BY TROY MASTERS | Alabama’s notorious Supreme Court Chief Justice, Roy Moore, has crawled back from the grave of the same sex marriage debate and ordered the state’s probate judges to cease issuance of marriage licenses to same-sex couples, a late-game but defiant move against a Supreme Court of the United States’ ruling that legalized same-sex unions and enshrined it as a constitutional right.
Mobile County immediately stopped issuing marriage licenses altogether, a move clearly animated by antigay animus and which has become common practice in several Southeastern U.S. counties. Notices posted in Mobile said that the county was “not issuing marriage licenses to any applicants until further notice.”
Moore, a devoutly religious conservative Republican, has been relentless in his attempts to prevent same-sex marriages in Alabama and has several times issued similar orders. Prior to the June 2015 SCOTUS ruling a U.S. District Court had found the state’s ban on same-sex marriage unconstitutional. The Eleventh Circuit Court of Appeals and the U.S. Supreme Court had declined state requests for a stay and ordered Alabama to issue licenses to same-sex couples. Some probate courts began issuance but Moore ordered them to stop, maintaining his authority trumped federal court orders.
He maintained this posture even after June’s definitive SCOTUS ruling declared that same-sex marriage is protected by the Fourteenth Amendment and requires states to issue licenses to people of the same sex and to recognize marriages performed in other states between two people of the same sex.
Moore now argues, in part, that probate judges should not issue marriage licenses to same-sex couples until a case that is before his court on the matter has been resolved. He said this has prompted “confusion and uncertainty” among Alabama probate judges about how to apply the SCOTUS ruling on same-sex marriages.
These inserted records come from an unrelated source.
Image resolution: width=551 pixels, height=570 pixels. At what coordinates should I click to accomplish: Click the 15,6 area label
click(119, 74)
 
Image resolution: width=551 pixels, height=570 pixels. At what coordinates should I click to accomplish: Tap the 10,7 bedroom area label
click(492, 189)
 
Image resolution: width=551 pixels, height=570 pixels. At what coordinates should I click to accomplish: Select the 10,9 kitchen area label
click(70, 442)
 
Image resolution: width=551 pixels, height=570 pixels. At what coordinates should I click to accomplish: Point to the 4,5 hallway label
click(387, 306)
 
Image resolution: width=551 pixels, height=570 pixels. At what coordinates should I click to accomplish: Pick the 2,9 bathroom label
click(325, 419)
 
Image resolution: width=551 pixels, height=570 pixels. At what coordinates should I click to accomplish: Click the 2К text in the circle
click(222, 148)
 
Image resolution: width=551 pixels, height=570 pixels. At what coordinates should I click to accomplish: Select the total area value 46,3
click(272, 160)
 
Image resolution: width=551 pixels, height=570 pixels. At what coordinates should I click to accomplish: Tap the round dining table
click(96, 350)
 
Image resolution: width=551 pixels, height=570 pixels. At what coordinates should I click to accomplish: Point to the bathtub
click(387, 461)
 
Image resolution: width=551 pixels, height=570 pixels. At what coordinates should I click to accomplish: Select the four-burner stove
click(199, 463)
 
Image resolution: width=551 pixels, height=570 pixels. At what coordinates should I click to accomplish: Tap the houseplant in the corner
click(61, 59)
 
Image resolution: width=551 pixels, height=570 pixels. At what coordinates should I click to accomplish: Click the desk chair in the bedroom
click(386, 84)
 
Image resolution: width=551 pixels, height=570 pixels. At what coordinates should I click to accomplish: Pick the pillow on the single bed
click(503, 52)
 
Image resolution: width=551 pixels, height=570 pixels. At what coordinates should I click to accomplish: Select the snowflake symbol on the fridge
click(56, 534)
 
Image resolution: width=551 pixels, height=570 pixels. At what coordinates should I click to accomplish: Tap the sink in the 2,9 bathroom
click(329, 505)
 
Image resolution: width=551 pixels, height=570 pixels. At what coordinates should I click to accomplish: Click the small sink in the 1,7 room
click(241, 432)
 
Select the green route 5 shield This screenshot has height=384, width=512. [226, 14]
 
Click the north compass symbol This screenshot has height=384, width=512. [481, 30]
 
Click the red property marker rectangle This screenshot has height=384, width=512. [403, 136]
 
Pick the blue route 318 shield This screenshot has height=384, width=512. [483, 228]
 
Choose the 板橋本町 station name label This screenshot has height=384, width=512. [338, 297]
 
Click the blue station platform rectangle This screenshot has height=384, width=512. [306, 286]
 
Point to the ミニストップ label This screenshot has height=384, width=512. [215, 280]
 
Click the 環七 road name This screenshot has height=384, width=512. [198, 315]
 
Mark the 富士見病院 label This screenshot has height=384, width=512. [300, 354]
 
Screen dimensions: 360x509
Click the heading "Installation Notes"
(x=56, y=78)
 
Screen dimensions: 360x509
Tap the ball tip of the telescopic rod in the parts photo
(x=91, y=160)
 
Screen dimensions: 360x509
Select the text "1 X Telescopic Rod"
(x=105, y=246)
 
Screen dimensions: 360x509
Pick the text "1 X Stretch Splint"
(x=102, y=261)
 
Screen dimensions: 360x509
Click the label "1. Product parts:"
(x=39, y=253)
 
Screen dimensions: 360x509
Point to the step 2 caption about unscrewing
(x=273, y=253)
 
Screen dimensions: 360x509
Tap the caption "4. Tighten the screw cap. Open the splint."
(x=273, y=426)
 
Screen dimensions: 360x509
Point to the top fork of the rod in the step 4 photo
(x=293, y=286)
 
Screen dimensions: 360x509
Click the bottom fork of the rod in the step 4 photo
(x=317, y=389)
He describes Alabama as a state struggling with how to interpret the law: “Many probate judges are issuing marriage licenses to same-sex couples in accordance with Obergefell; others are issuing marriage licenses only to couples of the opposite gender or have ceased issuing all marriage licenses. This disparity affects the administration of justice in this state.”
The order has provoked a range of reaction. Some called for Judge Moore’s retirement while many just rolled their eyes.
“Moore is violating his oath to respect and comply with the law. This is Judicial Activism at it’s worst,” said Keith Ingram, Community Organizer for Equality Wiregrass, an LGBT advocacy group in Southeastern Alabama. Equality Wiregrass and other organizations throughout the state have called for action.
Alabama’s Attorney General, Luther Strange, who opposes same-sex marriage, has acknowledged that without a constitutional amendment banning same-sex marriages the ruling by the United States Supreme Court’s decision stands.